#### DATASET EXTRACT ####

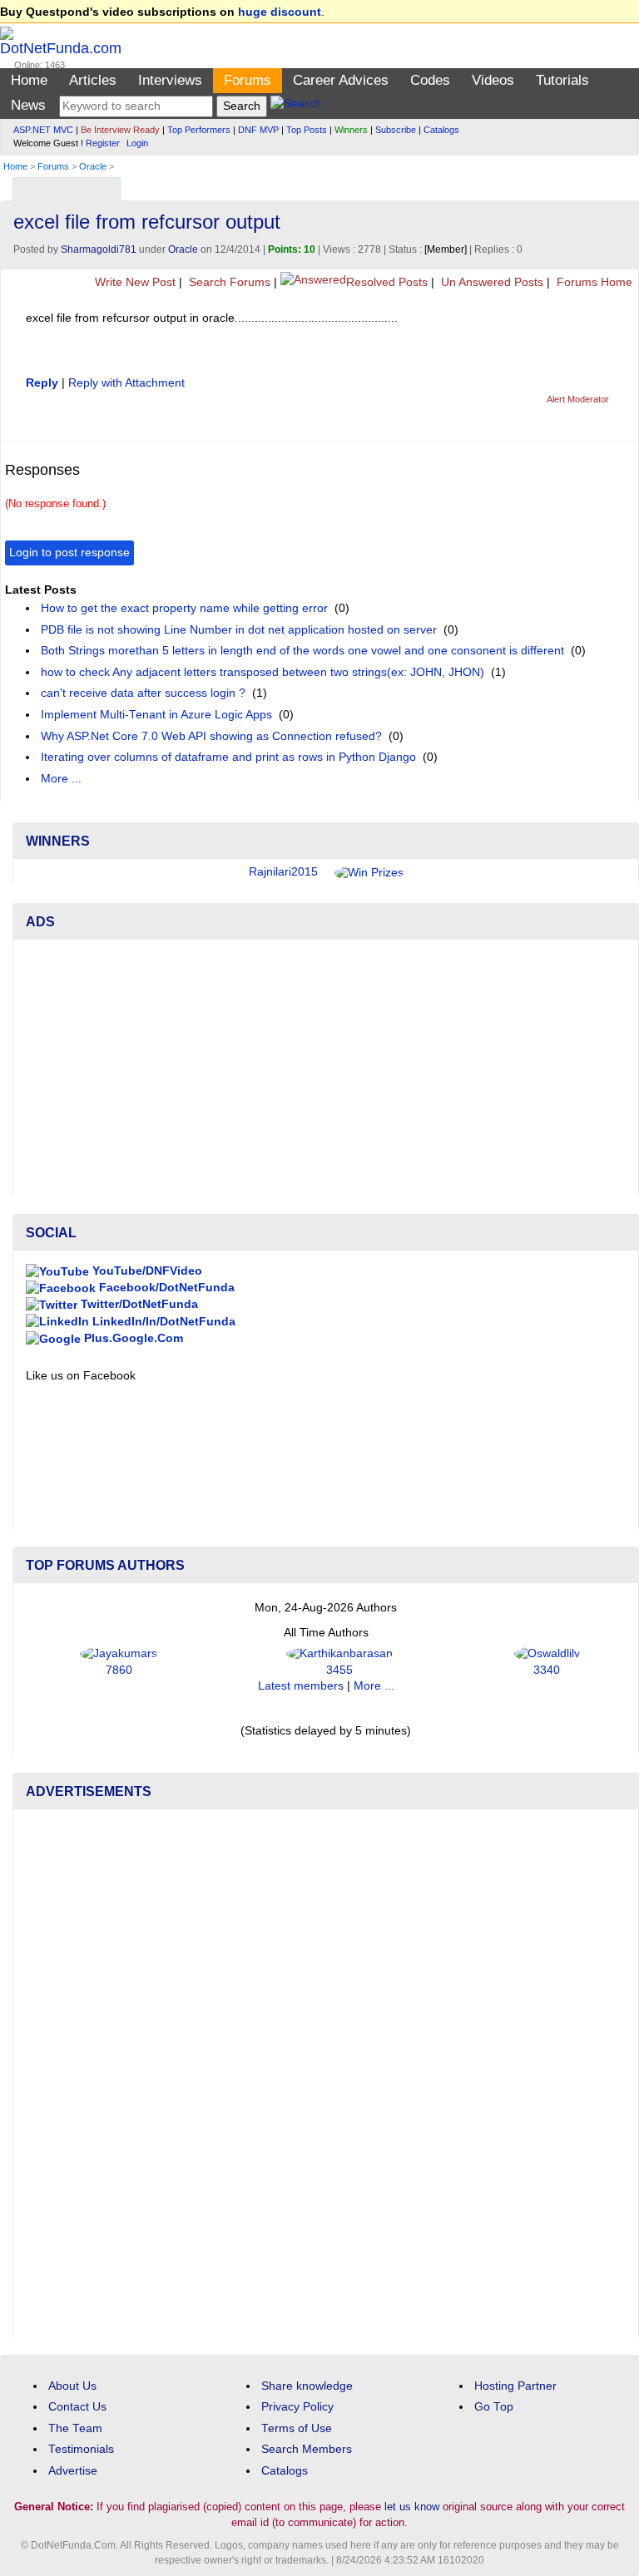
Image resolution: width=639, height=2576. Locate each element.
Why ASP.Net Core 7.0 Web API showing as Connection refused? (211, 736)
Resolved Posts (387, 282)
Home (29, 80)
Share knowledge (307, 2386)
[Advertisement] (326, 1068)
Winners (351, 130)
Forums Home (592, 282)
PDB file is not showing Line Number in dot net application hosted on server (239, 630)
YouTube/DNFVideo (145, 1271)
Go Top (493, 2407)
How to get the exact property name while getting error (184, 608)
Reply (42, 383)
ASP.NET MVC (43, 130)
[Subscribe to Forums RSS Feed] (624, 185)
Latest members (301, 1686)
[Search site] (295, 106)
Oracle (92, 166)
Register (103, 143)
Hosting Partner (515, 2386)
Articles (92, 80)
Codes (430, 80)
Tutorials (562, 80)
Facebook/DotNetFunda (165, 1287)
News (28, 105)
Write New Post (134, 282)
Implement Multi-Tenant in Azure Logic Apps (156, 714)
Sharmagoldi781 (98, 249)
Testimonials (81, 2449)
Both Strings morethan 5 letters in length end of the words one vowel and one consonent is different (302, 650)
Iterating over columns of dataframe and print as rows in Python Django (228, 757)
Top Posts (306, 130)
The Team (75, 2428)
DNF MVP (258, 130)
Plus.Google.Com (132, 1338)
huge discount (279, 12)
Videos (493, 80)
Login (137, 143)
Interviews (170, 80)
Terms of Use (296, 2428)
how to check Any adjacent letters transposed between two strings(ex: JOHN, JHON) (262, 672)
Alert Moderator (578, 399)
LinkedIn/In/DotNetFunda (162, 1321)
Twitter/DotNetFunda (137, 1304)
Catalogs (441, 130)
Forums (247, 80)
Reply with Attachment (126, 383)
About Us (72, 2386)
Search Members (306, 2449)
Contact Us (77, 2407)
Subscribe (395, 130)
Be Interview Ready (120, 130)
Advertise (72, 2471)
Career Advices (341, 80)
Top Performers (198, 130)
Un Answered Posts (490, 282)
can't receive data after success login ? (143, 693)
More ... (61, 778)
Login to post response (69, 552)
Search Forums (228, 282)
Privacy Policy (297, 2407)
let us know (411, 2506)
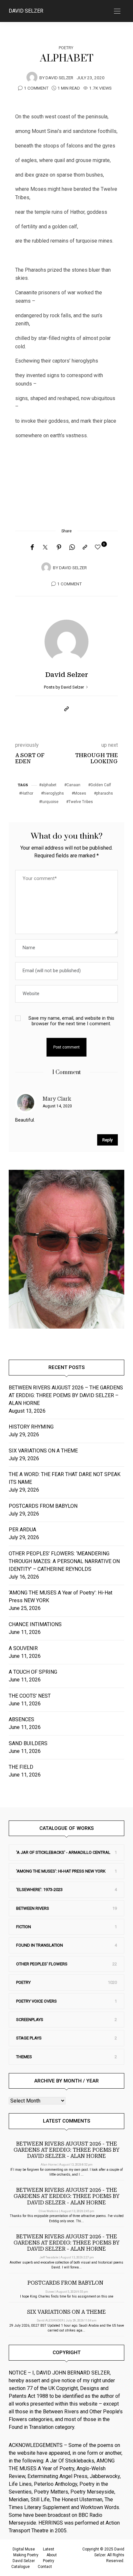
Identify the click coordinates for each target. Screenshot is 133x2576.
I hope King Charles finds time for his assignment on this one (66, 2296)
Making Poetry (25, 2555)
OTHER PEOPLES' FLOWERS (41, 1964)
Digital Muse (24, 2549)
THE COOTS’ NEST (30, 1696)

####

● **WHAT TO PRODUCE**
Repeat the data above exactly, but not the pictures.

● **WORKED SOLUTION**
Image resolution: width=639, height=2576. Locate each element.
Why ASP.Net Core 7.0 Web API showing as Connection refused? (211, 736)
Resolved Posts (387, 282)
Home (29, 80)
Share knowledge (307, 2386)
[Advertisement] (326, 1068)
Winners (351, 130)
Forums Home (592, 282)
PDB file is not showing Line Number in dot net application hosted on server (239, 630)
YouTube/DNFVideo (145, 1271)
Go Top (493, 2407)
How to get the exact property name while getting error (184, 608)
Reply (42, 383)
ASP.NET MVC (43, 130)
[Subscribe to Forums RSS Feed] (624, 185)
Latest members (301, 1686)
[Search site] (295, 106)
Oracle (92, 166)
Register (103, 143)
Hosting Partner (515, 2386)
Articles (92, 80)
Codes (430, 80)
Tutorials (562, 80)
Facebook/DotNetFunda (165, 1287)
News (28, 105)
Write New Post (134, 282)
Implement Multi-Tenant in Azure Logic Apps (156, 714)
Sharmagoldi781 (98, 249)
Testimonials (81, 2449)
Both Strings morethan 5 letters in length end of the words one vowel and one consonent is different (302, 650)
Iterating over columns of dataframe and print as rows in Python Django (228, 757)
Top Posts (306, 130)
The Team (75, 2428)
DNF MVP (258, 130)
Plus.Google.Com (132, 1338)
huge discount (279, 12)
Videos (493, 80)
Login (137, 143)
Interviews (170, 80)
Terms of Use (296, 2428)
how to check Any adjacent letters transposed between two strings(ex: JOHN, JHON) (262, 672)
Alert Moderator (578, 399)
LinkedIn/In/DotNetFunda (162, 1321)
Twitter/DotNetFunda (137, 1304)
Catalogs (441, 130)
Forums (247, 80)
Reply with Attachment (126, 383)
About Us (72, 2386)
Search Members (306, 2449)
Contact Us (77, 2407)
Subscribe (395, 130)
Be Interview Ready (120, 130)
Advertise (72, 2471)
Career Advices (341, 80)
Top Performers (198, 130)
Un Answered Posts (490, 282)
can't receive data after success login ? (143, 693)
More ... (61, 778)
Login to post response (69, 552)
Search Forums (228, 282)
Privacy Policy (297, 2407)
let us know (411, 2506)
Identify the click coordinates for each target. Screenshot is 133x2576.
I hope King Charles finds time for his assignment on this one (66, 2296)
Making Poetry (25, 2555)
OTHER PEOPLES' FLOWERS (41, 1964)
Digital Muse (24, 2549)
THE COOTS’ NEST (30, 1696)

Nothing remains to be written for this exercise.